Professor McGonagall shook her head rapidly. “Oh no, Mr. Potter! That isn’t done. I only meant to warn you not to use your wand at home, since the Ministry can detect underage magic and it is prohibited without supervision.”

“Ah,” Harry said. “That sounds like a very sensible rule. I’m glad to see the wizarding world takes that sort of thing seriously.”

Professor McGonagall peered hard at him. “You really mean that.”

“Yes,” Harry said. “I get it. Magic is dangerous and the rules are there for good reasons. Certain other matters are also dangerous. I get that too. Remember that I am not stupid.”

“I am unlikely ever to forget it. Thank you, Harry, that does make me feel better about entrusting you with certain things. Goodbye for now.”

Harry turned to go, into the Leaky Cauldron and out towards the Muggle world.
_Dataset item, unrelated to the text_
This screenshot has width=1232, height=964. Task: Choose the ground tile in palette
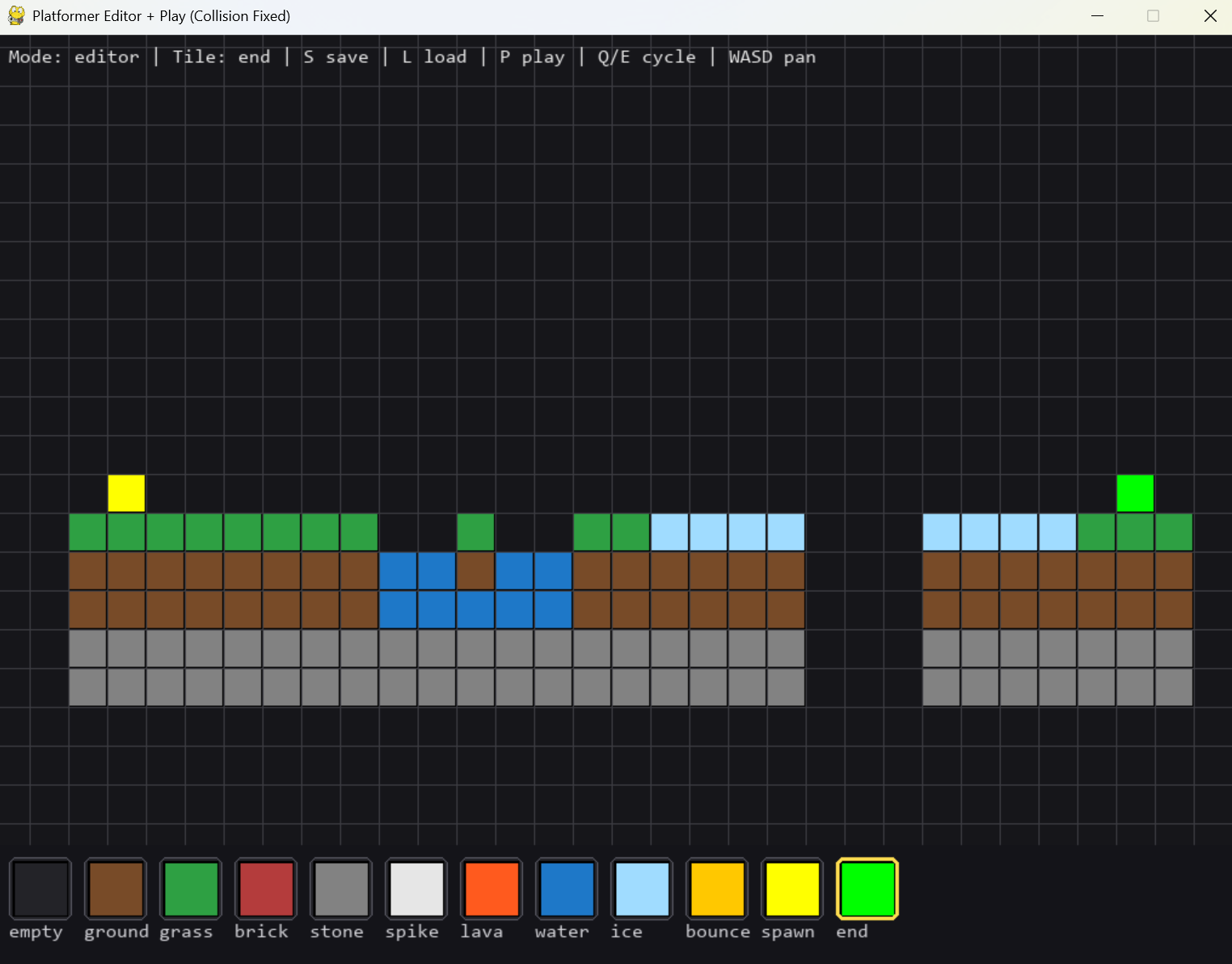pos(116,889)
As his hand touched the back door’s handle, he heard a last whisper from behind him.

“Hermione Granger.”

“What?” Harry said, his hand still on the door.

“Look for a first-year girl named Hermione Granger on the train to Hogwarts.”

“Who is she?”

There was no answer, and when Harry turned around, Professor McGonagall was gone.


Headmaster Albus Dumbledore leaned forward over his desk. His twinkling eyes peered out at Minerva. “So, my dear, how did you find Harry?”

Minerva opened her mouth. Then she closed her mouth. Then she opened her mouth again. No words came out.

“I see,” Albus said gravely. “Thank you for your report, Minerva. You may go.”